■ **Exercise description**:
Please return every line below that contains the string "Продаја".

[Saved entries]
[Start of Attachment]

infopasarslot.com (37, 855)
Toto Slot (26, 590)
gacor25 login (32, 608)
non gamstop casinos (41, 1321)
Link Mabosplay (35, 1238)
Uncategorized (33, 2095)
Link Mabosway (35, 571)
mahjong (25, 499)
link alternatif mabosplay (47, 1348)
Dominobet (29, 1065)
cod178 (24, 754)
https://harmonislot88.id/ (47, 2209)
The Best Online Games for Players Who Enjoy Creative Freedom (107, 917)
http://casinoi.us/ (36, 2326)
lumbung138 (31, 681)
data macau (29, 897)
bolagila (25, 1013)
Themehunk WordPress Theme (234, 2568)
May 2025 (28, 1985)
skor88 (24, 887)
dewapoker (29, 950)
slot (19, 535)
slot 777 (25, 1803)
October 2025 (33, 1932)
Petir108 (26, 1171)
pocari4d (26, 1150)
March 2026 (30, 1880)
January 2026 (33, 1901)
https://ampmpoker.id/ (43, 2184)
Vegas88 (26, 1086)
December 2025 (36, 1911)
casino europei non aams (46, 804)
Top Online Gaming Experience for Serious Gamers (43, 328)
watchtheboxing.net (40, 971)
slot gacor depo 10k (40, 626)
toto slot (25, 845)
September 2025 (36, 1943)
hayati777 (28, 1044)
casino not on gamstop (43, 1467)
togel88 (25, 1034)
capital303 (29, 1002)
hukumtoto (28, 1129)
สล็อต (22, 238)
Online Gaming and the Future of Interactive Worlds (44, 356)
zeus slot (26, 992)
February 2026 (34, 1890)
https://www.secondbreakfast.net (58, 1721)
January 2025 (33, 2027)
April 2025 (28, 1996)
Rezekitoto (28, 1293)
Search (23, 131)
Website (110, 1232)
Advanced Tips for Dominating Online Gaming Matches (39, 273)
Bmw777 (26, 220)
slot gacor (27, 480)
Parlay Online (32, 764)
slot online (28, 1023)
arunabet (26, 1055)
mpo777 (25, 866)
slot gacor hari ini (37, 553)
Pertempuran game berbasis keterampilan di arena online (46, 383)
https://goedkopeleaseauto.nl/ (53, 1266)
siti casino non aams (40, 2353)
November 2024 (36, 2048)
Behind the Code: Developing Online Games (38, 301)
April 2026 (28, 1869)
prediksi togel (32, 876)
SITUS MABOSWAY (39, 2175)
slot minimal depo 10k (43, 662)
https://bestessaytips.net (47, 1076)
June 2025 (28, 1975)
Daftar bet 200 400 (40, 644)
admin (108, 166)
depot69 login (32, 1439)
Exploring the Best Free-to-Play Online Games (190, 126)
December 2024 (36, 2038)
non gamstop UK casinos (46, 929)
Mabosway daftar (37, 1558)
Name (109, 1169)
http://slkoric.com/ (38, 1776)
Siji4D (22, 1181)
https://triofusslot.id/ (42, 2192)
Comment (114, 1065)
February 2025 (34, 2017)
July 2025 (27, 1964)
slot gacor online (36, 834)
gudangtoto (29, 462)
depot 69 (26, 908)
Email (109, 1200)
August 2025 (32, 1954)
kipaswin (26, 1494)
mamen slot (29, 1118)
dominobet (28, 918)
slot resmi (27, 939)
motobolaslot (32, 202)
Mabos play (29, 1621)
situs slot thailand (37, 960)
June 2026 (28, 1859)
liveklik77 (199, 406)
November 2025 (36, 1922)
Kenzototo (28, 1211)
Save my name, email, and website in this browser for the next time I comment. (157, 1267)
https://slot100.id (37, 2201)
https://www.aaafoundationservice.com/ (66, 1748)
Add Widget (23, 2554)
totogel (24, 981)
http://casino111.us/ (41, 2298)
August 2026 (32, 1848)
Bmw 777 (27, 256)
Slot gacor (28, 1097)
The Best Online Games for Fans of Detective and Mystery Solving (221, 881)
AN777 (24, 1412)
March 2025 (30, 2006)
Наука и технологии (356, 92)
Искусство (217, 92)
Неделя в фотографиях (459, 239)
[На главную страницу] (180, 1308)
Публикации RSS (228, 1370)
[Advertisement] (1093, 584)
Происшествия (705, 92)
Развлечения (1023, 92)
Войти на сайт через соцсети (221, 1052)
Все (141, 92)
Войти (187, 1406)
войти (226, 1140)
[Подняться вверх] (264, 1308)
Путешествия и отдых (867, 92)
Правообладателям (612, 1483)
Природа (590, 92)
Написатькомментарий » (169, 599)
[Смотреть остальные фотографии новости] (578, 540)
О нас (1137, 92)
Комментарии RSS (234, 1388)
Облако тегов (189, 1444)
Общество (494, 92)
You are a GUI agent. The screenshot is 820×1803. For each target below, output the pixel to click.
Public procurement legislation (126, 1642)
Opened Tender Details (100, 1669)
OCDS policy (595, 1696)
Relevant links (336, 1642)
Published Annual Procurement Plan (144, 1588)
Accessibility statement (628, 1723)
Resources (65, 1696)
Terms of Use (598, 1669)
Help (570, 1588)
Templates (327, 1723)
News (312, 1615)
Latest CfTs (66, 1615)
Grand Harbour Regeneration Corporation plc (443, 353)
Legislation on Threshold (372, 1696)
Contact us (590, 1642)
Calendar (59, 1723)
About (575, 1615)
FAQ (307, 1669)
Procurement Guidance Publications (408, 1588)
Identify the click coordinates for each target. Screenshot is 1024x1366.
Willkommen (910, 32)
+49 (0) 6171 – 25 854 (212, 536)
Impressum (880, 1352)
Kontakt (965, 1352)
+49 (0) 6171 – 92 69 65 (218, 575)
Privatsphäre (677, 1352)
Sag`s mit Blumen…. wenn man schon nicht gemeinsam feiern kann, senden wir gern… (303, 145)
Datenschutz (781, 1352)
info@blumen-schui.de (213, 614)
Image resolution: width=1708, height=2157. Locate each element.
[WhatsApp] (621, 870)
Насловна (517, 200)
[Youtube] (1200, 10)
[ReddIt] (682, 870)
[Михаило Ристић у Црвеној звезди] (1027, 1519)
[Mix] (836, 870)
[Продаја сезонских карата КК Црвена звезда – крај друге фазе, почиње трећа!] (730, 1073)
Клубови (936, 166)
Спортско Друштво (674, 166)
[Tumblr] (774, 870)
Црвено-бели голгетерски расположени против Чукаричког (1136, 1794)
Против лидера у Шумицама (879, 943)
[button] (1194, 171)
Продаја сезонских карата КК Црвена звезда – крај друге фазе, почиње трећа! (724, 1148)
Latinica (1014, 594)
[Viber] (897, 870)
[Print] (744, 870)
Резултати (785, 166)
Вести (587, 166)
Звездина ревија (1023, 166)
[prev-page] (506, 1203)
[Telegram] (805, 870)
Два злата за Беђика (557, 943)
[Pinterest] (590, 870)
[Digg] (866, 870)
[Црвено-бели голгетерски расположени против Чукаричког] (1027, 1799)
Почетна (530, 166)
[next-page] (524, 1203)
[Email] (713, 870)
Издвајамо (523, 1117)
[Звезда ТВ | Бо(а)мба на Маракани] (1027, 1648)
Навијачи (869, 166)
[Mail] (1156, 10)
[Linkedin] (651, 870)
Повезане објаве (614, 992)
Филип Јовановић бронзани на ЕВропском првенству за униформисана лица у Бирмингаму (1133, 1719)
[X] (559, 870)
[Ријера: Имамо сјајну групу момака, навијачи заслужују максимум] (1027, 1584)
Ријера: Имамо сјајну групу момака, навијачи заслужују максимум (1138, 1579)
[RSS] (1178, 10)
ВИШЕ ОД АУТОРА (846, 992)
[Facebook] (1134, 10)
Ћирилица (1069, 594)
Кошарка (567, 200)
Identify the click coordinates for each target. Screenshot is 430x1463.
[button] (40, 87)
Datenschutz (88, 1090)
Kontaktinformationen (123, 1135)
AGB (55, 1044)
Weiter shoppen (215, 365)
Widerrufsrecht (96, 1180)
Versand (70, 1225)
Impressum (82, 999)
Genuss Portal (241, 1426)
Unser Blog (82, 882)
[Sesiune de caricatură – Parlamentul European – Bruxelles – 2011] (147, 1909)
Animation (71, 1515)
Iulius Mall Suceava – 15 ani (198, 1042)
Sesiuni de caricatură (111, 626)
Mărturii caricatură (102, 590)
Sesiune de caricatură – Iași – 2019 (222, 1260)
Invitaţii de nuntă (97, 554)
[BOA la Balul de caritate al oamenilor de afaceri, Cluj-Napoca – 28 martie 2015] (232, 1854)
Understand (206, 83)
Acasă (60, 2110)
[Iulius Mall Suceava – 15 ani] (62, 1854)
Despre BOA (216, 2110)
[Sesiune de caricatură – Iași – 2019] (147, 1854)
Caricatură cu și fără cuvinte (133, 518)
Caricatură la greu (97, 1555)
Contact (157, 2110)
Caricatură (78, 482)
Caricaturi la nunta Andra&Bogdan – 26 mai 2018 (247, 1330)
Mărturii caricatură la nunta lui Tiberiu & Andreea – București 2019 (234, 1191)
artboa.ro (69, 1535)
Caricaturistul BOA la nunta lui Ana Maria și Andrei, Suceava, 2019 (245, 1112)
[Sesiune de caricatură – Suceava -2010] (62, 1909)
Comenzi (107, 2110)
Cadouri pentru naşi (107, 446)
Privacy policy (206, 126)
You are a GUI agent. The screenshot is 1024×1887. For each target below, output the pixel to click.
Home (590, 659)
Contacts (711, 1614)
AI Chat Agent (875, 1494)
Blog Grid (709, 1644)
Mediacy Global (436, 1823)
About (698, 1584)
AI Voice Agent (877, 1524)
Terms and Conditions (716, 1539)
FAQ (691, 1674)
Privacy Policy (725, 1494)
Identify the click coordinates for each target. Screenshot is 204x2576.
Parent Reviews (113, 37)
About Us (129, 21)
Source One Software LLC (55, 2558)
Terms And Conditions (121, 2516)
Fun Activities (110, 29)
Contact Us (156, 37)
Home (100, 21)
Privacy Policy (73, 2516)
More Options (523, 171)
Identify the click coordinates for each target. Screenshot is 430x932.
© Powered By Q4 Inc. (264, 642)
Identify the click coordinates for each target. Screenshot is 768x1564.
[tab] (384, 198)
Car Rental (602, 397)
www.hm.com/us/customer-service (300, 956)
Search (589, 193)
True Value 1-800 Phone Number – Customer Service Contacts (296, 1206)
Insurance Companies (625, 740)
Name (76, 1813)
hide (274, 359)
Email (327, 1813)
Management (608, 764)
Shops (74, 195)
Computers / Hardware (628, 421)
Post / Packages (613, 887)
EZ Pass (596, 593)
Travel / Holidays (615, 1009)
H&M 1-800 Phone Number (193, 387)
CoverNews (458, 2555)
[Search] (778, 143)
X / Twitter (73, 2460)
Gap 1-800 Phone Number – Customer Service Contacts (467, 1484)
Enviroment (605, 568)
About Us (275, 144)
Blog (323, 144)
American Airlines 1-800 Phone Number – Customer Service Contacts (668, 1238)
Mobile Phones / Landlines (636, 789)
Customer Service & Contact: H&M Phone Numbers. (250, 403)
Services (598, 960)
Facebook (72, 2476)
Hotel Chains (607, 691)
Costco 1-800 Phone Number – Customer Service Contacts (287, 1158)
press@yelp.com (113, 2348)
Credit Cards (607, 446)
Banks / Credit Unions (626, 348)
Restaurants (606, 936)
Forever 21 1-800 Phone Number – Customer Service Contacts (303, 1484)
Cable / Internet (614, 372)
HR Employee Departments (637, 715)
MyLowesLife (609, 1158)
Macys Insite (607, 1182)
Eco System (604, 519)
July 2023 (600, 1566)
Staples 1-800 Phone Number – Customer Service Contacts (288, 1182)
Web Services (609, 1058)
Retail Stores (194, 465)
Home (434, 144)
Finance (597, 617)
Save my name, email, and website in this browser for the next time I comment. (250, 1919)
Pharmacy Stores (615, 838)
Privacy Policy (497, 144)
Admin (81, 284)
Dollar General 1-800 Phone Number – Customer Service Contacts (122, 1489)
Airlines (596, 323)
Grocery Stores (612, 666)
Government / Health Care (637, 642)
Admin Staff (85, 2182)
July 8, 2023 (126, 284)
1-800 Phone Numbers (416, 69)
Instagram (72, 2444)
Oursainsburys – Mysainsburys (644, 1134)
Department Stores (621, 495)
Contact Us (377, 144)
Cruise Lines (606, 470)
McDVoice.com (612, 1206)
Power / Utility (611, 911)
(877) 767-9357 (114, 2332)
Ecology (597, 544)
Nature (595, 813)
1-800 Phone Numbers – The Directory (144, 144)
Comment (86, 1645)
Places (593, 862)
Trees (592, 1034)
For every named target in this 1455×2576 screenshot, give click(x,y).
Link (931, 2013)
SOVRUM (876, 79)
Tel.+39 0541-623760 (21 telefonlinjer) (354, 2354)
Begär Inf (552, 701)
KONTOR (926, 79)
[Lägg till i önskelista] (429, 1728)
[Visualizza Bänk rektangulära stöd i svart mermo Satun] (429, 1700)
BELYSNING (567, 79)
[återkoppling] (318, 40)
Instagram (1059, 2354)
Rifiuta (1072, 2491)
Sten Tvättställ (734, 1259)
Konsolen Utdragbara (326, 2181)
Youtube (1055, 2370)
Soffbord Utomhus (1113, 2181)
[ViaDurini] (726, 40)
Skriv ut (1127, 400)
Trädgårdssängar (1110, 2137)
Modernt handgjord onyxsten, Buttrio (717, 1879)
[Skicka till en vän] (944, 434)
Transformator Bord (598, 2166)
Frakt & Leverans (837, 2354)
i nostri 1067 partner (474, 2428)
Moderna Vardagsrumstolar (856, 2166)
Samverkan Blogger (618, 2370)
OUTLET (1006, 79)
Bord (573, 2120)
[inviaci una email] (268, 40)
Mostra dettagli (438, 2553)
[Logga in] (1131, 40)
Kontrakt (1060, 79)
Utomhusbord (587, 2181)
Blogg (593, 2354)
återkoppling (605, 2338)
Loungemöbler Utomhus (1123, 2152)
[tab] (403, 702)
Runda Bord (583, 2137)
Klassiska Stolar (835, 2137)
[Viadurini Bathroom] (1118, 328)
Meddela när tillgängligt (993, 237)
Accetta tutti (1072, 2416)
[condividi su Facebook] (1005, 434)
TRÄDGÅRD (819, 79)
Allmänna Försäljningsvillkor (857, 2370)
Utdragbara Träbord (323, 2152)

[End of Attachment]

■ **Response to this exercise**:
[Продаја сезонских карата КК Црвена звезда – крај друге фазе, почиње трећа!] (730, 1073)
Продаја сезонских карата КК Црвена звезда – крај друге фазе, почиње трећа! (724, 1148)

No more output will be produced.